We used the NCBI SEALS Wimklein program [28], which is based on the longest-ORF method, to predict CDS regions from the sequences of the bidirectional transcript pairs. The optional parameters were set to

'-code = Standard -frames = all -mode = longest_orf -cutoff = 100'

to remove CDSs that coded for fewer than 100 amino acids (300 bp). The bidirectional transcript pairs including CDS regions with more than 100 amino acids were selected as pairs with coding potential.

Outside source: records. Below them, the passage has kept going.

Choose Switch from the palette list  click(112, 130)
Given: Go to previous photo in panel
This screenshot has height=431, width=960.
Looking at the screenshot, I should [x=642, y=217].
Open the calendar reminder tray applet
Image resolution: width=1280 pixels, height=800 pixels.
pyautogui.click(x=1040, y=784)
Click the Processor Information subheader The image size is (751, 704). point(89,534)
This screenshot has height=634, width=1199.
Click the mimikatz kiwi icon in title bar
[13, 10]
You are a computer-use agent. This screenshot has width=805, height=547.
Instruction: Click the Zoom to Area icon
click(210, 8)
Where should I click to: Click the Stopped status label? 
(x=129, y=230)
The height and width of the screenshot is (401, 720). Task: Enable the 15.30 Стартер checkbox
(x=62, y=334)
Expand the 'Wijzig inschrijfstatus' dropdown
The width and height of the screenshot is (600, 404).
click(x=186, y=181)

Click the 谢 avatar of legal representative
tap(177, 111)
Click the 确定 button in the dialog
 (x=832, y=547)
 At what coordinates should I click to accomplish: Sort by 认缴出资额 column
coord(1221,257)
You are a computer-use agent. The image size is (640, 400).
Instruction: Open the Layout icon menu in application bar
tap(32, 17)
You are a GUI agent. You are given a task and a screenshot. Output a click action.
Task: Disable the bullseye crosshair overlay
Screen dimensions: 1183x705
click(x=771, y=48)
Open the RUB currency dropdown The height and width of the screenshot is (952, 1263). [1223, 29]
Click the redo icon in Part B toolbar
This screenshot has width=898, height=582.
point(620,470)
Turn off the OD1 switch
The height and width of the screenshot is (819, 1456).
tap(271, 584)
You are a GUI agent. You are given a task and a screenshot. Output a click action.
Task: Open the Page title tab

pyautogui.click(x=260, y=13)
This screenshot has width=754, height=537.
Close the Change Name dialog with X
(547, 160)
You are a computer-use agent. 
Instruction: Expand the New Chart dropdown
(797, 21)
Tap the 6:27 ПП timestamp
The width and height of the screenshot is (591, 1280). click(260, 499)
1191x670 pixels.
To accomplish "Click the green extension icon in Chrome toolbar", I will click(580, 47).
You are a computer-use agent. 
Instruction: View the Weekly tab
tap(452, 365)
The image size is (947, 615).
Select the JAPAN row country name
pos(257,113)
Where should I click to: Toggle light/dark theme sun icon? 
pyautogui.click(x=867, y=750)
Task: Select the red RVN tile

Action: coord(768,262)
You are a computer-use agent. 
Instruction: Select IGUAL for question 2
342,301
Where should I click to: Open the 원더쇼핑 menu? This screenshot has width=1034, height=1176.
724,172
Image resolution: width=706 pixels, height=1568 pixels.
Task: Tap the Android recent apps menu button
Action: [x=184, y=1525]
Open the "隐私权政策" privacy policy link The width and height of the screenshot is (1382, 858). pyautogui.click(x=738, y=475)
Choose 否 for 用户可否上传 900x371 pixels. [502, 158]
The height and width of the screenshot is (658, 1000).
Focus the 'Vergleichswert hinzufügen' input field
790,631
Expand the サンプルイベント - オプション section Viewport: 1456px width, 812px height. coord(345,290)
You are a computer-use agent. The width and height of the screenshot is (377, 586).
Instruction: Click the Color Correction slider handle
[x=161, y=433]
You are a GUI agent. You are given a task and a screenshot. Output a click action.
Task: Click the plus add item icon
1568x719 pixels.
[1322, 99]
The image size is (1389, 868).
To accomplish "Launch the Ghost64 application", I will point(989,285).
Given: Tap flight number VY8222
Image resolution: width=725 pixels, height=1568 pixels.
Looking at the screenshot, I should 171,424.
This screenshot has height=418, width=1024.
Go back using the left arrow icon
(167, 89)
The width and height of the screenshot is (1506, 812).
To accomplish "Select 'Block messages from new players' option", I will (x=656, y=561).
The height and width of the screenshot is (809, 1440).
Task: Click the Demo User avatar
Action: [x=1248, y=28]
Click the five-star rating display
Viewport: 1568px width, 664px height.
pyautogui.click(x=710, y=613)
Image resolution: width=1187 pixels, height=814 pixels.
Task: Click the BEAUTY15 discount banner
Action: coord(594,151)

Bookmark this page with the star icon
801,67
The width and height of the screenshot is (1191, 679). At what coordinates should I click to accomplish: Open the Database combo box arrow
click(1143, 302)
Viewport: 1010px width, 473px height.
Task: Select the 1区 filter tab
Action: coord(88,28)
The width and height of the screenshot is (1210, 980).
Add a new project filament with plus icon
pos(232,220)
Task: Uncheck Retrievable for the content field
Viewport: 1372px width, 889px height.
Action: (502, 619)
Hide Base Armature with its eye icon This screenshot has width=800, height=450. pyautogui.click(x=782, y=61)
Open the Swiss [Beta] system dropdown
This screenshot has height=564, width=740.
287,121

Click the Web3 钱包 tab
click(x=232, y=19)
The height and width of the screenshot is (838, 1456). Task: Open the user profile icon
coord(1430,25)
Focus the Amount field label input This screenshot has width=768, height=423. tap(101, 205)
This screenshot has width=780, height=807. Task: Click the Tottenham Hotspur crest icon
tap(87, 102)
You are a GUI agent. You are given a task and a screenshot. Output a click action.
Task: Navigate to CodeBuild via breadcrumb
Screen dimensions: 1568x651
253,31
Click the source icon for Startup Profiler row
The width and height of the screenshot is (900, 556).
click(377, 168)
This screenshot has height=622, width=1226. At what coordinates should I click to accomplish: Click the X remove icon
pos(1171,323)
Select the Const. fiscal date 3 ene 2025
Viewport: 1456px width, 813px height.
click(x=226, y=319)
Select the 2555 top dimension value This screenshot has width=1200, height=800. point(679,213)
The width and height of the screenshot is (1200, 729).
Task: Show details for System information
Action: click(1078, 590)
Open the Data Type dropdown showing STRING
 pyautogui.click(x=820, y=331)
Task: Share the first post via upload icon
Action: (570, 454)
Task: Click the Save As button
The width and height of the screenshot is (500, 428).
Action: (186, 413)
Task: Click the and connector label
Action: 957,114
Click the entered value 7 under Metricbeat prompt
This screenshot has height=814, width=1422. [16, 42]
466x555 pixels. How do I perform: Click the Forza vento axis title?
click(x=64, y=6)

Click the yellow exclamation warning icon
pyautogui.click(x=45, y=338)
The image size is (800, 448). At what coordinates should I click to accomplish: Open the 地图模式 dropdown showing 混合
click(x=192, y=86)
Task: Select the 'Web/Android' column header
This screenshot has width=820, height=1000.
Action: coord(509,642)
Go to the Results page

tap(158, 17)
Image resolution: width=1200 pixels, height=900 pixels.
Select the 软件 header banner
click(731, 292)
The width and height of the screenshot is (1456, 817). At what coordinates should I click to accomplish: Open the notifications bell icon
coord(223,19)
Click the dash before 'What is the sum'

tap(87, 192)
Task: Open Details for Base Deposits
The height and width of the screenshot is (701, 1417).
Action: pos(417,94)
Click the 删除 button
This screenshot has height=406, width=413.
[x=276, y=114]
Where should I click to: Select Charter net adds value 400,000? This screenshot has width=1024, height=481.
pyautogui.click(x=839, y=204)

Sample preparation for microarray analysis

Rice seeds (O. sativa L. cv Nipponbare) were supplied by Masahiro Yano of the National Institute of Agrobiological Sciences (NIAS), Japan. Rice seedlings were grown under hydroponic conditions at 28°C under a 16 h light/8 h dark cycle for 10 days. After germination, the young leaf (YL), root (R), and apical meristem (Ap) were harvested. The panicle (P) and mature leaf (ML) were cultivated in a pot at the Nagaoka University of Technology, Japan. Calluses (Ca) were induced from mature seeds placed on MS+2,4-D medium (10 ml of 0.2 mg/ml 2,4-dichlorophenoxyacetic acid in a medium made from 30 g sucrose added to 1,000 ml Murashige and Skoog vitamin mixture (Wako), the pH adjusted to 5.6 and 8 g agarose added) [53]. Seven days after the seeds were put on the medium, some of the primary calluses (Pc) were harvested and the other parts of the primary calluses were transferred onto new medium. Two weeks later the calluses were harvested. Total mRNA was prepared from each sample using a RNeasy kit (Qiagen, Valencia, CA), and the mRNAs purified by Oligotex-dT30 super mRNA Purification Kit (Takara Bio, Shiga, Japan).

Microarray analysis

We produced amplified cRNAs labeled with cyanine-3 CTP (Cy3) and cyanine-5 CTP (Cy5) from 200-500 ng mRNA using a Fluorescent Linear Amplification Kit (Agilent Technologies, Palo Alto, CA). We hybridized the fluorescent linear amplified cRNAs to custom-made in situ-synthesized 60-mer oligo microarrays containing 21,938 unique rice full-length transcripts (Agilent). Before hybridization, Cy3- and Cy5-labeled cRNAs were mixed and fragmented to an average size of 100-200 bases by using In situ Hybridization Kit Plus (Agilent) with incubation at 60°C for 30 min. Fragmented cRNAs were added to hybridization buffer, applied to the rice 22 K oligo microarray, and hybridized for 17 h at 60°C. The slides were washed and scanned on an Agilent Technologies G2565BA Microarray Scanner System. Scanned microarray images were processed with Feature Extraction 6.1.1 software (Agilent). To improve the accuracy of the expression data, we performed the experiment twice, labeling the same RNA templates in two separate reactions and analyzing four datasets per library. We used only data points that could be reproduced more than three times among four datasets per RNA template. Then we removed the results that the software had flagged as being due to corrupted spots from the data.